Physcomitrium patens Infection by Colletotrichum gloeosporioides: Understanding the Fungal–Bryophyte Interaction by Microscopy, Phenomics and RNA Sequencing

Anthracnose caused by the hemibiotroph fungus Colletotrichum gloeosporioides is a devastating plant disease with an extensive impact on plant productivity. The process of colonization and disease progression of C. gloeosporioides has been studied in a number of angiosperm crops. To better understand the evolution of the plant response to pathogens, the study of this complex interaction has been extended to bryophytes. The model moss Physcomitrium patens Hedw. B&S (former Physcomitrella patens) is sensitive to known bacterial and fungal phytopathogens, including C. gloeosporioides, which cause infection and cell death. P. patens responses to these microorganisms resemble that of the angiosperms. However, the molecular events during the interaction of P. patens and C. gloeosporioides have not been explored. In this work, we present a comprehensive approach using microscopy, phenomics and RNA-seq analysis to explore the defense response of P. patens to C. gloeosporioides. Microscopy analysis showed that appressoria are already formed at 24 h after inoculation (hai) and tissue colonization and cell death occur at 24 hai and is massive at 48 hai.
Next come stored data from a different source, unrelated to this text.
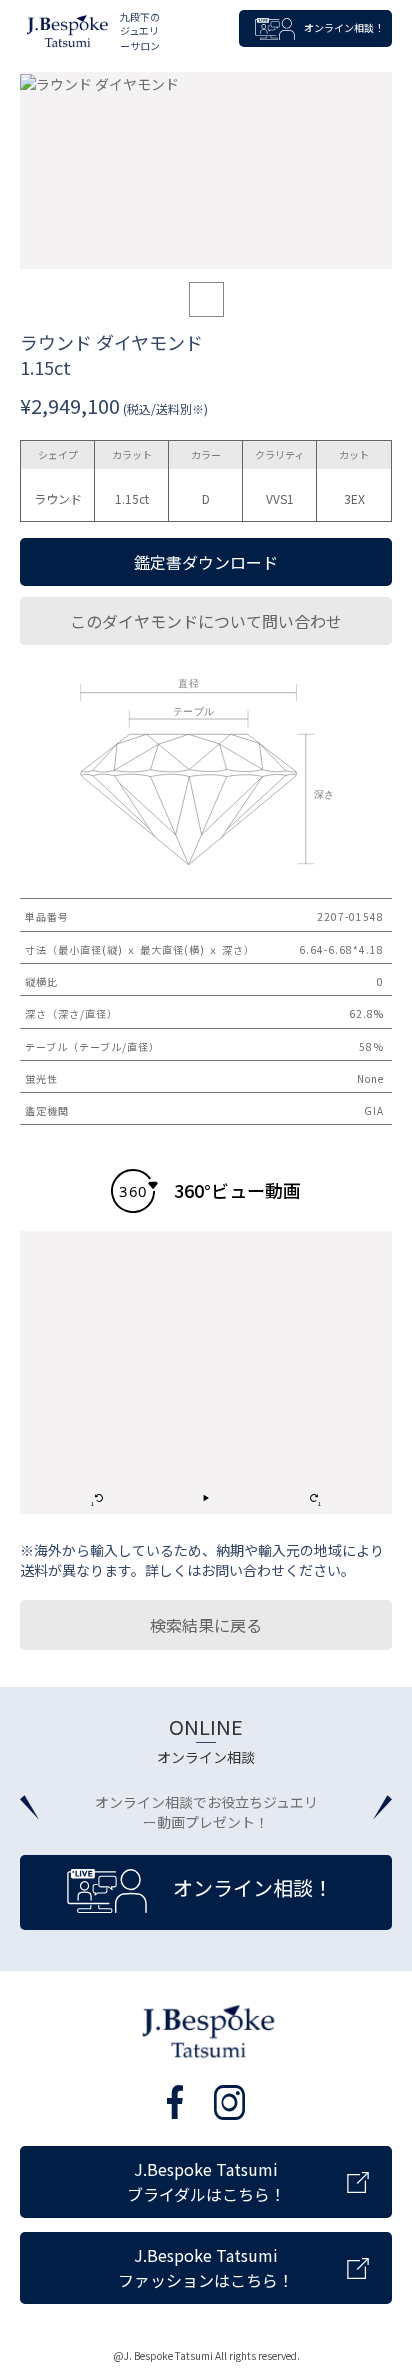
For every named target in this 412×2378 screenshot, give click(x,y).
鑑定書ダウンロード (206, 562)
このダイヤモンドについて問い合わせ (206, 621)
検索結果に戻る (206, 1625)
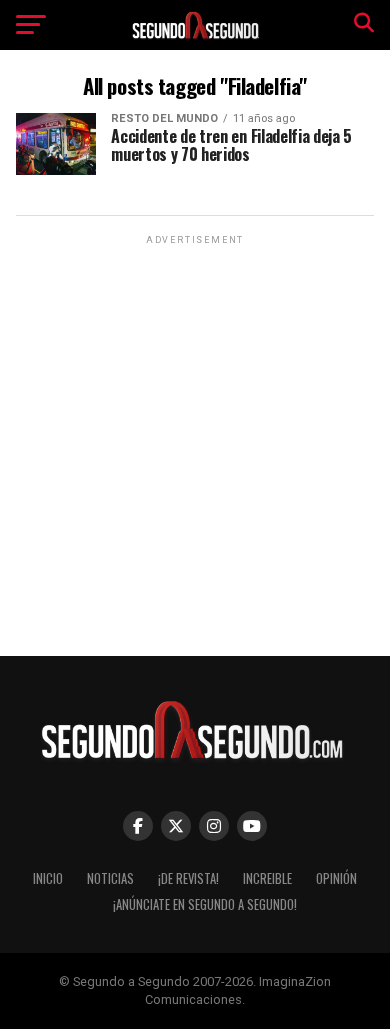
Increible (267, 878)
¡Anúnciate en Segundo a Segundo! (205, 904)
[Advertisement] (195, 444)
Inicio (48, 878)
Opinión (336, 878)
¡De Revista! (188, 878)
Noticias (110, 878)
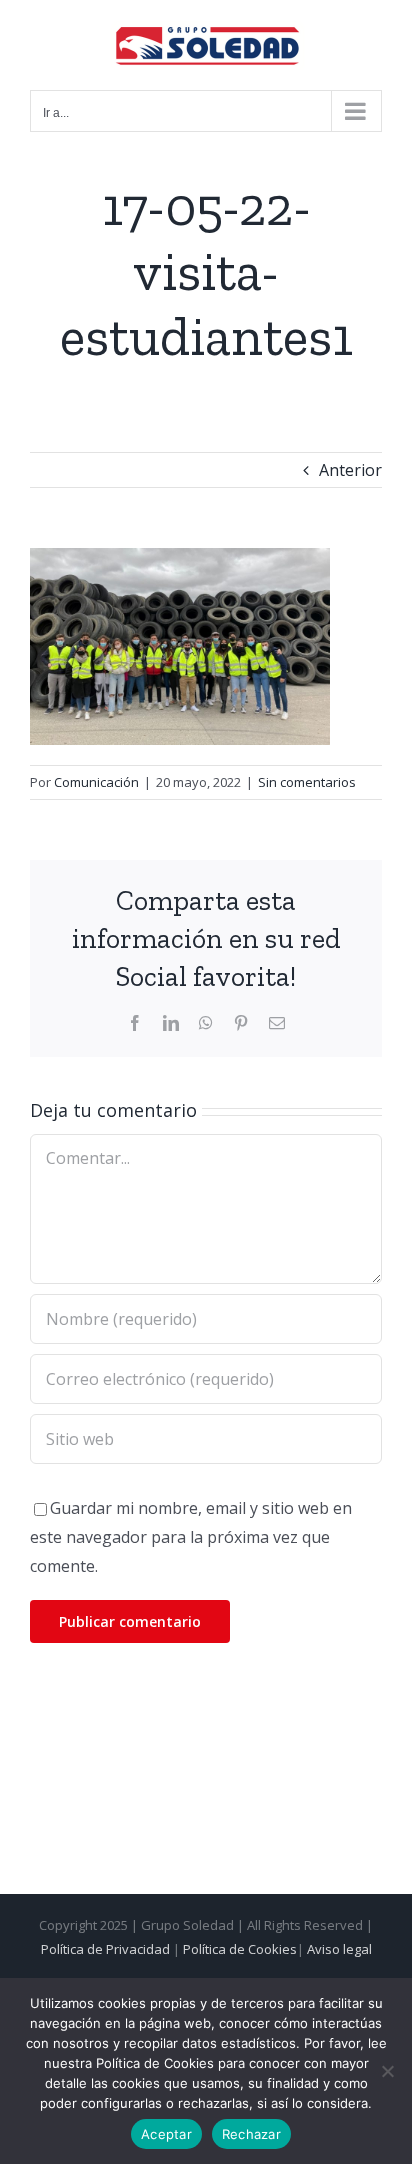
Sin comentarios (307, 782)
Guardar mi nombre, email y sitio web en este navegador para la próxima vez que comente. (191, 1537)
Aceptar (166, 2134)
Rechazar (251, 2134)
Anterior (350, 470)
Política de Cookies (240, 1949)
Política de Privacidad (105, 1949)
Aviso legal (339, 1949)
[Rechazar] (387, 2071)
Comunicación (96, 782)
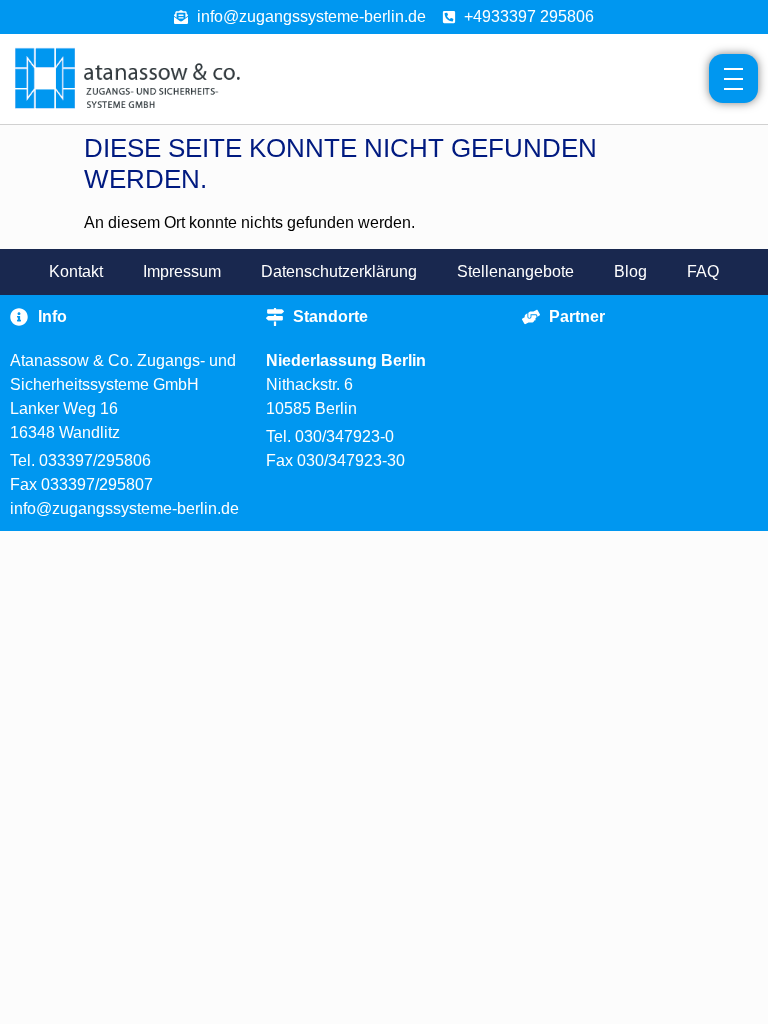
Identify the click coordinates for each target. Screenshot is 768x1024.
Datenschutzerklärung (339, 271)
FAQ (703, 271)
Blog (630, 271)
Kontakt (76, 271)
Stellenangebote (515, 271)
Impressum (182, 271)
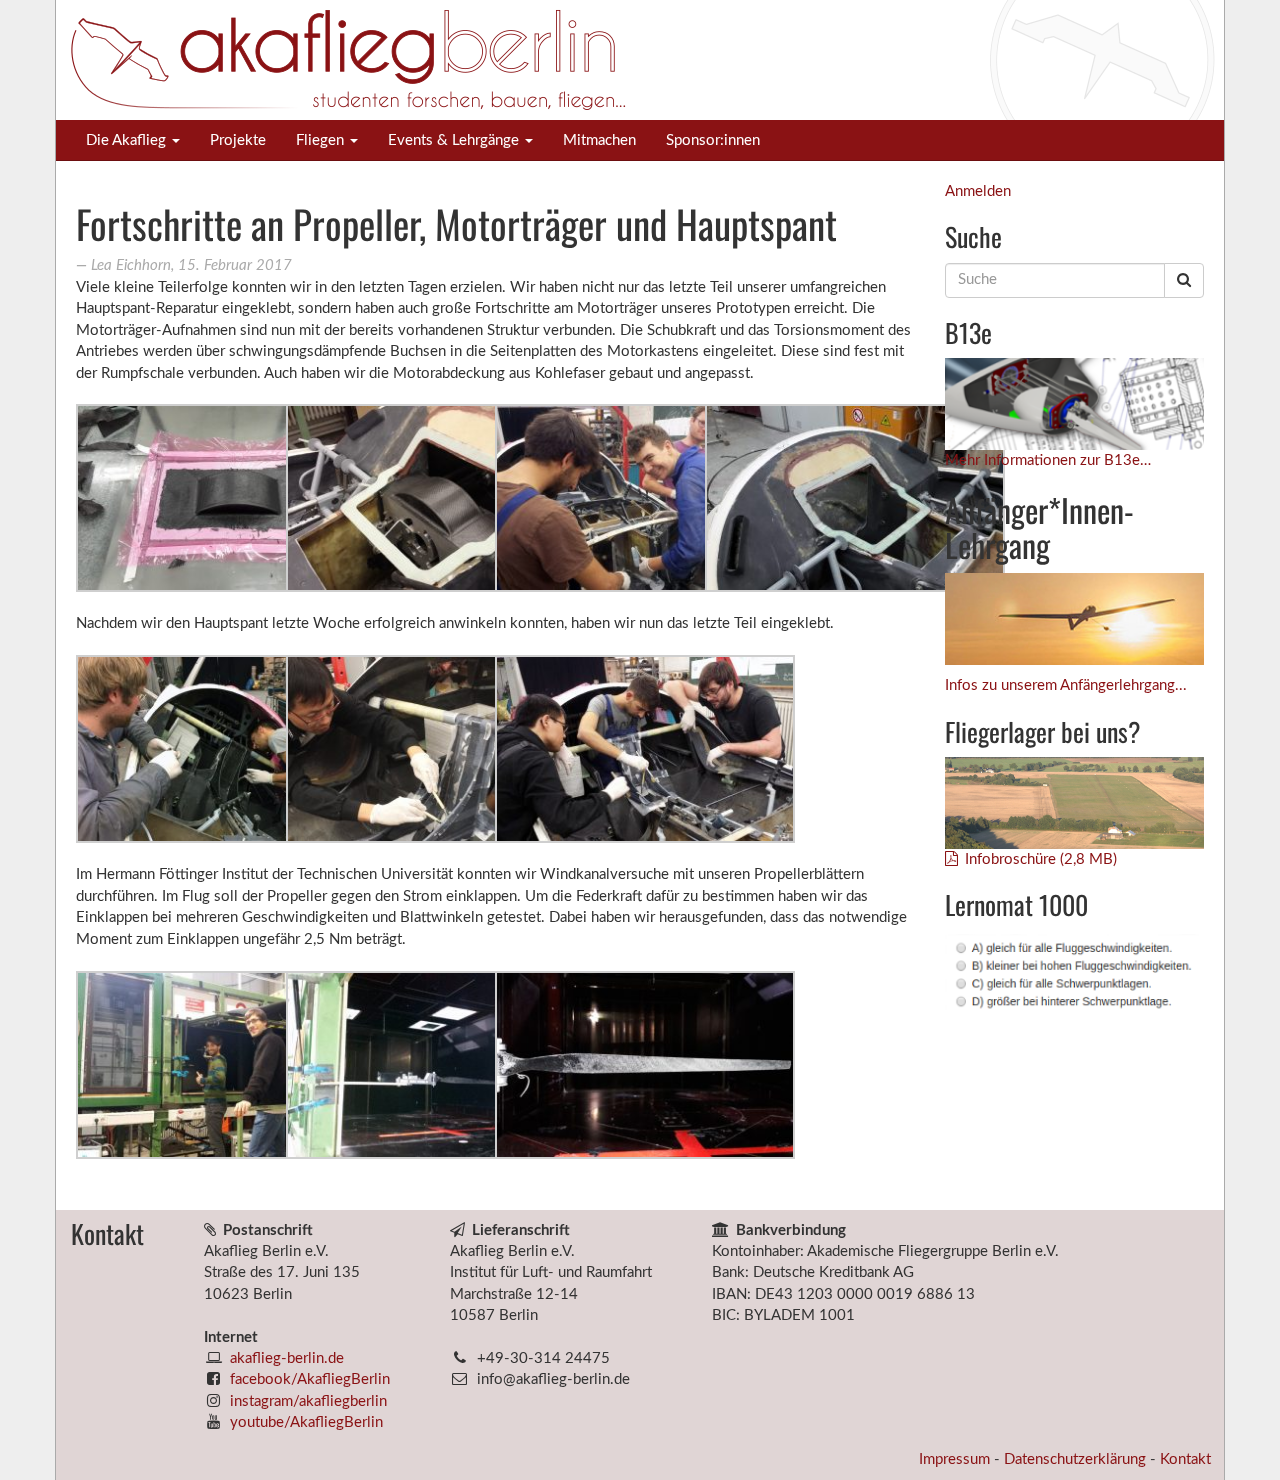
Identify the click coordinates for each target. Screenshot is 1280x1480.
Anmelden (978, 191)
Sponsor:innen (713, 140)
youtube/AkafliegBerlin (306, 1422)
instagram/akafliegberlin (308, 1401)
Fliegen (322, 140)
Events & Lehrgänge (455, 140)
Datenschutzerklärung (1077, 1459)
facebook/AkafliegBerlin (310, 1379)
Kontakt (1185, 1459)
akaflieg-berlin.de (287, 1358)
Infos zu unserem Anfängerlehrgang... (1066, 685)
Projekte (238, 140)
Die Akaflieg (128, 140)
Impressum (956, 1459)
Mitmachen (599, 140)
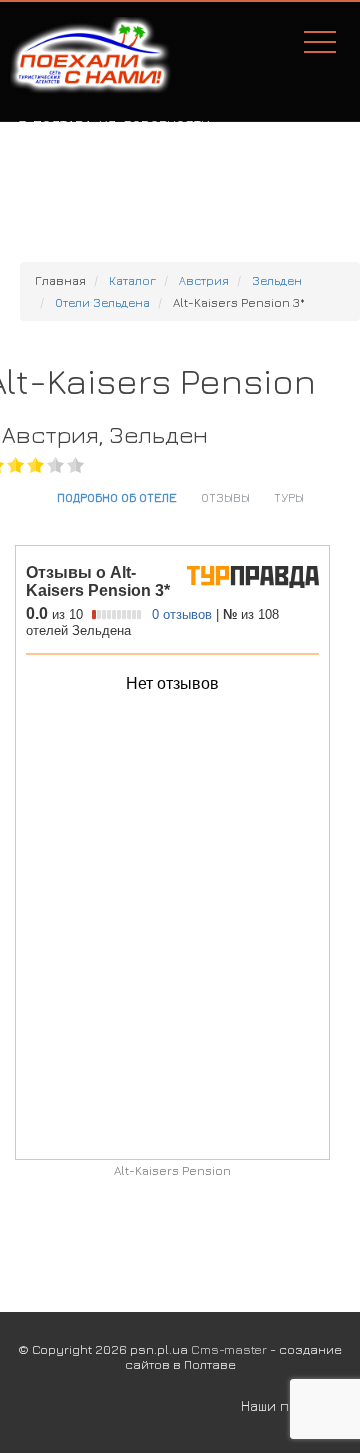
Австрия (204, 280)
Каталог (132, 280)
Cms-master (229, 1349)
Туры (289, 497)
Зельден (277, 280)
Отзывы (225, 497)
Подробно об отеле (117, 497)
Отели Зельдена (102, 302)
Consequently, the phenomics analysis showed progressing browning of moss tissues and impaired photosynthesis from 24 to 48 hai. The transcriptomic analysis revealed that more than 1200 P. patens genes were differentially expressed in response to Colletotrichum infection. The analysis of differentially expressed gene function showed that the C. gloeosporioides infection led to a transcription reprogramming in P. patens that upregulated the genes related to pathogen recognition, secondary metabolism, cell wall reinforcement and regulation of gene expression. In accordance with the observed phenomics results, some photosynthesis and chloroplast-related genes were repressed, indicating that, under attack, P. patens changes its transcription from primary metabolism to defend itself from the pathogen.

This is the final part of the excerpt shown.